A quick trip to wikipedia solved the mystery : cyber punk was trying to emulate the style of these books, and some how I had come up with this concept all by myself having been brought up on classic scifi and Anne McCaffery I had no concept that the genre I was trying to write had been around for awhile and felt lost and duanted in the vastness that it possed but now it is populated by other authors who I can go and read (I will shoot anyone who comments that that should be whom - ok!).
The style of The Big Sleep was I feel a little to intense but that was fine becuase it was a slim volume which ment that it wasn't too exhorsting to read but I think for the sort of size novels you get at the moment it would be too heavy.

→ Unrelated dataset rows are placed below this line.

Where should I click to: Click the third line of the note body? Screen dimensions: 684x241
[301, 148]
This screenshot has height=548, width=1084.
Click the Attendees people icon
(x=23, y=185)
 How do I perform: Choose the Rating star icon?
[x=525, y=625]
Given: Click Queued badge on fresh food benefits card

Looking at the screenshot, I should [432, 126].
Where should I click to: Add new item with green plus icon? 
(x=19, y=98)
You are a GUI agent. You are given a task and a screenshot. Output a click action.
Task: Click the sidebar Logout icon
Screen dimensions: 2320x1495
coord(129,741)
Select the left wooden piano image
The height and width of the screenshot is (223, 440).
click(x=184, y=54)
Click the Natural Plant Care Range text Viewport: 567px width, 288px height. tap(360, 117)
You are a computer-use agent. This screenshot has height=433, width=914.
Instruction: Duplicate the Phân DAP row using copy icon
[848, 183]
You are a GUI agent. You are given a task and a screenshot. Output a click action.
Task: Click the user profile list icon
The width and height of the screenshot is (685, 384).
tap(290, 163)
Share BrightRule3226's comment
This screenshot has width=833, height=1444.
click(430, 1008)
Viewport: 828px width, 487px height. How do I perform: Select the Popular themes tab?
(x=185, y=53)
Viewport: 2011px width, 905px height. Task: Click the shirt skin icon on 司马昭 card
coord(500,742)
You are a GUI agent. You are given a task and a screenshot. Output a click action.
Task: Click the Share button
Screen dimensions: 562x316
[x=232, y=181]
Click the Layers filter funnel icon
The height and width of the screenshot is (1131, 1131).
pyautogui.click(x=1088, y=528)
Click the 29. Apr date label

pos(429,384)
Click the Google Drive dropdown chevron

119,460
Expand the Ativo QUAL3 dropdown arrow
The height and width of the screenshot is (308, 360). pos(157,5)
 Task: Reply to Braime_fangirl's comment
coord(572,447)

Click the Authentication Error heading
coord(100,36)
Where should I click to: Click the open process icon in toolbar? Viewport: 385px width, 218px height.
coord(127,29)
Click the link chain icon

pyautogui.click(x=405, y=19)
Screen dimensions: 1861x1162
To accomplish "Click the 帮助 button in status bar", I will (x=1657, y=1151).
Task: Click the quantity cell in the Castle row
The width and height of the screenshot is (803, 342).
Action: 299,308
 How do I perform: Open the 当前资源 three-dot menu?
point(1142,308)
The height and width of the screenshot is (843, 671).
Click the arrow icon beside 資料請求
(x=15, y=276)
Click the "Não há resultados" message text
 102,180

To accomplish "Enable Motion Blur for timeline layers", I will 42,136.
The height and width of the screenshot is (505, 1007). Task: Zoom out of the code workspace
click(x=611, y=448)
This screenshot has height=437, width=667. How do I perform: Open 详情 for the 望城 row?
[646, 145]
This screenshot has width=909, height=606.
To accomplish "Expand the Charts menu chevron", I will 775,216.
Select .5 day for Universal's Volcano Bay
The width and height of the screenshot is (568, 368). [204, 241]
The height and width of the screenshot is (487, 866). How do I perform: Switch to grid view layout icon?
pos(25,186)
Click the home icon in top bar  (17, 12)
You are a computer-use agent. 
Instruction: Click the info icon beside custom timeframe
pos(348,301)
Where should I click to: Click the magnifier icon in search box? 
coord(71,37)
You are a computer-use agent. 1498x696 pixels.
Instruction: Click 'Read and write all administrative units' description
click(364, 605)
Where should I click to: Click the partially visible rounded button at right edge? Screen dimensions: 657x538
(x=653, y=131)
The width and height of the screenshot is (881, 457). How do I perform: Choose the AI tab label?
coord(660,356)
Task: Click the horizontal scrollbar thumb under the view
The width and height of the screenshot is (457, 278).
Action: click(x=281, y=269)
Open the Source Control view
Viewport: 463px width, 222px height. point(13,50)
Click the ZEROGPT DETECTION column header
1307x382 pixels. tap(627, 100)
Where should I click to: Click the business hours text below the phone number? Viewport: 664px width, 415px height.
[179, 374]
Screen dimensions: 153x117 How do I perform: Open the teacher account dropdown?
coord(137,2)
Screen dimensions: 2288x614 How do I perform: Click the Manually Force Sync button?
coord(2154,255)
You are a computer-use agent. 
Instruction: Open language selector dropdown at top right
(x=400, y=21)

Another thing that I have discovered is that I can emmulate styles very easily much to the suprise of the writing group who had assumed I was 'stuck' writting the same sort of stuff. One of the excersises they do is to give you the first line or sometimes paragraph of a book and you continue it for ten minutes. I even had them confused with one of these excersises as even those who had read the book had trouble deciding if mine was the original or not - and I had no idea what the story was actually about! I think it was called 'a metamorphosis' or something like that. The story had a natural feel to me and I followed where it lead which scarily produced something so close to the origonal as to be almost indistiguishable. This supports my current theory that the stories have a shape they want to be and that I am just moulding them - I have this when I'm carving or making things with fimo too - they want to be a certain thing I am just helping them to be that shape.
It makes no logical scense thats just how it feels to me when I fall through the page or paint or do maths (yes I know thats a weired mix).